This was an eye-opener for me. The goals and the rhetoric are still the same.
Quote from: The Middle East. The Brief History of the Last 2000 Years. By Bernard Lewis (Scribner 1995) pp. 348-9
As far back as 1933, immediately after Hitler's accession to power, the British-appointed Mufti of Jerusalem, Haj Amin al-Husayni, made contact with the German consul to declare his support and offer his help. After years of uncompromising struggle against the British and the Jews, the Mufti left Palestine, and with stops in Beirut, Baghdad and Tehran en route, reached Berlin in 1941. The most important of these stops was Baghdad, where in April 1941, an Iraqi politician called Rashid 'Ali al-Gaylani, with military support, seized power and established a pro-Axis regime. Despite some help from Syria, at that time still controlled by the Vichy authorities, the Axis powers were too far away to save him, and his regime was overthrown by British and British-led forces. In Syria a committee was formed to mobilize support for the Rashid 'Ali regime. This was the nucleus of what later became the Ba'ath party, rival branches of which came to govern both Syria and Iraq.

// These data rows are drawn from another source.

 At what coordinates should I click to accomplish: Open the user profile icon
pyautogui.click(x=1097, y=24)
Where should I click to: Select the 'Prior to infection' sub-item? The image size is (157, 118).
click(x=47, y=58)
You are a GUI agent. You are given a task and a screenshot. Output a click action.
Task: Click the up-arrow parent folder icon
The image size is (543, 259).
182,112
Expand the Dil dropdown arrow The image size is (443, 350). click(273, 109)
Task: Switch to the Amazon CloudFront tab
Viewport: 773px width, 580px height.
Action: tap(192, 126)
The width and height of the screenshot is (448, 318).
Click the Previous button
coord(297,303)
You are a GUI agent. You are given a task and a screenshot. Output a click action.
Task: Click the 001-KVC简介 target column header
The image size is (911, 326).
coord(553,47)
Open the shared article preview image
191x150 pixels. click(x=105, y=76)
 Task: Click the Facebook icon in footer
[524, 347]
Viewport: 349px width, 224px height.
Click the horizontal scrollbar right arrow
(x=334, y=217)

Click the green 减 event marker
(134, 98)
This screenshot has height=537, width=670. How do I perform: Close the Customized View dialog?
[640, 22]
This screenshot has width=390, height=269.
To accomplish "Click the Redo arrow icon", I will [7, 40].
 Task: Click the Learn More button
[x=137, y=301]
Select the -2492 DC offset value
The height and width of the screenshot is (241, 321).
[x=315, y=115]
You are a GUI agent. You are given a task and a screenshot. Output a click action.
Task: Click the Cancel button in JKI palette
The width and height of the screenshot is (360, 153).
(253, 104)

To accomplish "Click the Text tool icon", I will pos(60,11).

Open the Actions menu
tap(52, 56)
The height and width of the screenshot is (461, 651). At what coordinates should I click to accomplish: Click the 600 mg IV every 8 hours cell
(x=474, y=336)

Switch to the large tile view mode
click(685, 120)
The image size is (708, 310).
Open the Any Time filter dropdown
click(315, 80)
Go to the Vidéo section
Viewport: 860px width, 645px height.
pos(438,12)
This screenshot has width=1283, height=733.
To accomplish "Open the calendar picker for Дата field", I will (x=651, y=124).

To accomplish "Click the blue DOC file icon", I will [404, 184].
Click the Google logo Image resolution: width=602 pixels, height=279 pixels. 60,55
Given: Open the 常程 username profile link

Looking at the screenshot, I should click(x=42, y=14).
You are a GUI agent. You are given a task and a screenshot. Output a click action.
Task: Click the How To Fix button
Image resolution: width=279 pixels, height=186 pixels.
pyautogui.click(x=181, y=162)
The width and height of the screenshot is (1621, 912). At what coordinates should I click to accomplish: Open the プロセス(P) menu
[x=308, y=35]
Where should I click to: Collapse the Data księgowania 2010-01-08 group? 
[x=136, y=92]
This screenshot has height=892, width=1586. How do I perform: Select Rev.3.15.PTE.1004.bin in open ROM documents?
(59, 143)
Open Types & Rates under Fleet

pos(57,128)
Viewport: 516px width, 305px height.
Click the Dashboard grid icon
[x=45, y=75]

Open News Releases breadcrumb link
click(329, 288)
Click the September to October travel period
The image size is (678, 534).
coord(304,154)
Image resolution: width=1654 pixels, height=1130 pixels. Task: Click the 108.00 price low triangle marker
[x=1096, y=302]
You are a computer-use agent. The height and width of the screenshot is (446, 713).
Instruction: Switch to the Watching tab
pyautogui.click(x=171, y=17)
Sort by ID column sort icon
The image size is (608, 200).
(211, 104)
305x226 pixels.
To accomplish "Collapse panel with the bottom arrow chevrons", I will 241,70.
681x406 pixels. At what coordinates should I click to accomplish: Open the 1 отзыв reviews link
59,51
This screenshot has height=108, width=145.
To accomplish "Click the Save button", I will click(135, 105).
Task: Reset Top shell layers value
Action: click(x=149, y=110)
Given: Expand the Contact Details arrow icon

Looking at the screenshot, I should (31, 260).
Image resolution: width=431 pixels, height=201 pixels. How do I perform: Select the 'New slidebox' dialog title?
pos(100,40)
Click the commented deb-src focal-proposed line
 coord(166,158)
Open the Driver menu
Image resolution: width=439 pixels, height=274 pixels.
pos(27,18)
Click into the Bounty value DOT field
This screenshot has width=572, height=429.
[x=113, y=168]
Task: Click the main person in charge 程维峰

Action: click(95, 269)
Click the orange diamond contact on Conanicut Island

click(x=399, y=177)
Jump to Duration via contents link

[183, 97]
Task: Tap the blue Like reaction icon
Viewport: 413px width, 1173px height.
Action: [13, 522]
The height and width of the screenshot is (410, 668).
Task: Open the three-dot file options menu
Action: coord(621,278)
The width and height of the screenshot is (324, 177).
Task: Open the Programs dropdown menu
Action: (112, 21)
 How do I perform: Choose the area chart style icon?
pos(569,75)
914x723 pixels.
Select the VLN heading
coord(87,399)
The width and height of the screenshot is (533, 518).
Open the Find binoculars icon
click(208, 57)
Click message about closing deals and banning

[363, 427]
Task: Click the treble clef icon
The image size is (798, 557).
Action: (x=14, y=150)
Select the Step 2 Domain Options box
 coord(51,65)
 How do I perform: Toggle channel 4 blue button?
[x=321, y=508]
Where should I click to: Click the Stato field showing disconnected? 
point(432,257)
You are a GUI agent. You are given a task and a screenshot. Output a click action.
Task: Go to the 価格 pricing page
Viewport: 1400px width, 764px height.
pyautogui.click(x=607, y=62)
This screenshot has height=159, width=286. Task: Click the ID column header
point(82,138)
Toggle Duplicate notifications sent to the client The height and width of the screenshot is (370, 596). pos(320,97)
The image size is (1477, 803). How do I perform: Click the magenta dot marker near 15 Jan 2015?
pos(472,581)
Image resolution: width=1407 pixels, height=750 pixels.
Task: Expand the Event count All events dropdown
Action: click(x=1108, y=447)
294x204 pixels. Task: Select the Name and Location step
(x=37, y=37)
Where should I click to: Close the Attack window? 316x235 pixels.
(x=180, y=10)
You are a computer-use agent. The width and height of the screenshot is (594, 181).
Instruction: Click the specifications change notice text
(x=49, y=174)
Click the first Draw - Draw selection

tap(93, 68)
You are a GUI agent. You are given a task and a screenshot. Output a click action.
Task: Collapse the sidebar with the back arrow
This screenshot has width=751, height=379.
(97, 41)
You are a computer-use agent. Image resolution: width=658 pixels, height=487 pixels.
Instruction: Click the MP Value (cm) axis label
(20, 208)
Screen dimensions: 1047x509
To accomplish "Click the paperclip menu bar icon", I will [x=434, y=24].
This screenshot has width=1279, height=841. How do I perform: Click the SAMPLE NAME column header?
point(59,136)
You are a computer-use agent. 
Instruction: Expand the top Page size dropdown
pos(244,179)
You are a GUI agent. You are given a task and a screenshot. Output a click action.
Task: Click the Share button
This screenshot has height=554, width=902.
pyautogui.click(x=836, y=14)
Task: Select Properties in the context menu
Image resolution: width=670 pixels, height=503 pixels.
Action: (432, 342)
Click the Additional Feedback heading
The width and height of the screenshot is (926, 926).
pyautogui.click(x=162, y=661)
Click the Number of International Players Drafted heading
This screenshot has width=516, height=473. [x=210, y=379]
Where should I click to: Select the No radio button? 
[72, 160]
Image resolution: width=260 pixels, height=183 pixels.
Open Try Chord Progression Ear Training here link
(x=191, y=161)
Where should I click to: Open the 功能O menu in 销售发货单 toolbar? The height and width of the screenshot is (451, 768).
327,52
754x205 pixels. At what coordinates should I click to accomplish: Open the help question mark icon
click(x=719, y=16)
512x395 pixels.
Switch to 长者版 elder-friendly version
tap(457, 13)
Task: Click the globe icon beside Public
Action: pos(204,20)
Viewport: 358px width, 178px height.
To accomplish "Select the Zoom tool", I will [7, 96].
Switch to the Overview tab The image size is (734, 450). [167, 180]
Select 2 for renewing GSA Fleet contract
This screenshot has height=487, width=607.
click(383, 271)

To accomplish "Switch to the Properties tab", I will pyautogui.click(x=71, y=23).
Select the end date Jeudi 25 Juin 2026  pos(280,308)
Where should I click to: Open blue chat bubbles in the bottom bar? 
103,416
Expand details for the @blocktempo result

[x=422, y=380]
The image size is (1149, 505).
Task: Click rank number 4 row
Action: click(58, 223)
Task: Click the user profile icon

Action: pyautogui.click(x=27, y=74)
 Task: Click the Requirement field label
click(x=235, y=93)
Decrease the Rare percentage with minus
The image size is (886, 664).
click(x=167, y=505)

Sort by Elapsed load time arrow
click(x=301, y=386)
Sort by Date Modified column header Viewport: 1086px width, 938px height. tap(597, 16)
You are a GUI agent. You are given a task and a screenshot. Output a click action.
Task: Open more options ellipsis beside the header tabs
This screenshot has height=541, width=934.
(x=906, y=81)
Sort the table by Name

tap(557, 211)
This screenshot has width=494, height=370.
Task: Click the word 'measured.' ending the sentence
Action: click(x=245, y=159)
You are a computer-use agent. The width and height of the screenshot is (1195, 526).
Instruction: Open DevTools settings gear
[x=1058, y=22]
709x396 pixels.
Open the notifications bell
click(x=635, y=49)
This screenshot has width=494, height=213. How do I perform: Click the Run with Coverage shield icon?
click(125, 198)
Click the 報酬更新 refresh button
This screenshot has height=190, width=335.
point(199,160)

Rashid Ali fled and later joined the Mufti in Berlin. Among the many who supported or sympathized with the Axis during the war years were some who later became famous. Nasser recorded his sympathy and his disappointment at Germany's defeat; Sadat according to his own memoirs, was a willing co-operator in German espionage. Even Rashid 'Ali has been resuscitated as a hero in Saddam Husayn's Iraq.
At first sight, this enthusiasm for the Nazi cause seems very strange. Nazi racism cannot have had much appeal for a people who, according to Nazi pseudo-science, were themselves racial inferiors. Nazi propaganda, in so far as it was specifically anti-Jewish rather than generally anti-Semitic, had considerable support. But it was, after all, the persecution of Jews by the Nazis in Germany and their imitators elsewhere that was the driving force of Jewish migration to Palestine and the consequent strengthening of the Jewish community in that country. The Nazis not only caused this migration; they even encouraged and facilitated it until the outbreak of war, while the British, in the forlorn hope of winning Arab good will, imposed increasing restrictions. Nevertheless, significant numbers of Arabs favoured the Germans, who sent the Jews to Palestine, rather than the British, who tried to keep them out.
The Axis powers tried in different ways to profit from this mood. First Fascist Italy and later Nazi Germany launched massive programmes of propaganda and penetration in the Arab world, with considerable impact on the new generation of political thinkers and activists. The Nazis in particular, by preaching hatred of Jews, were able to exploit a problem which they themselves had in large measure created.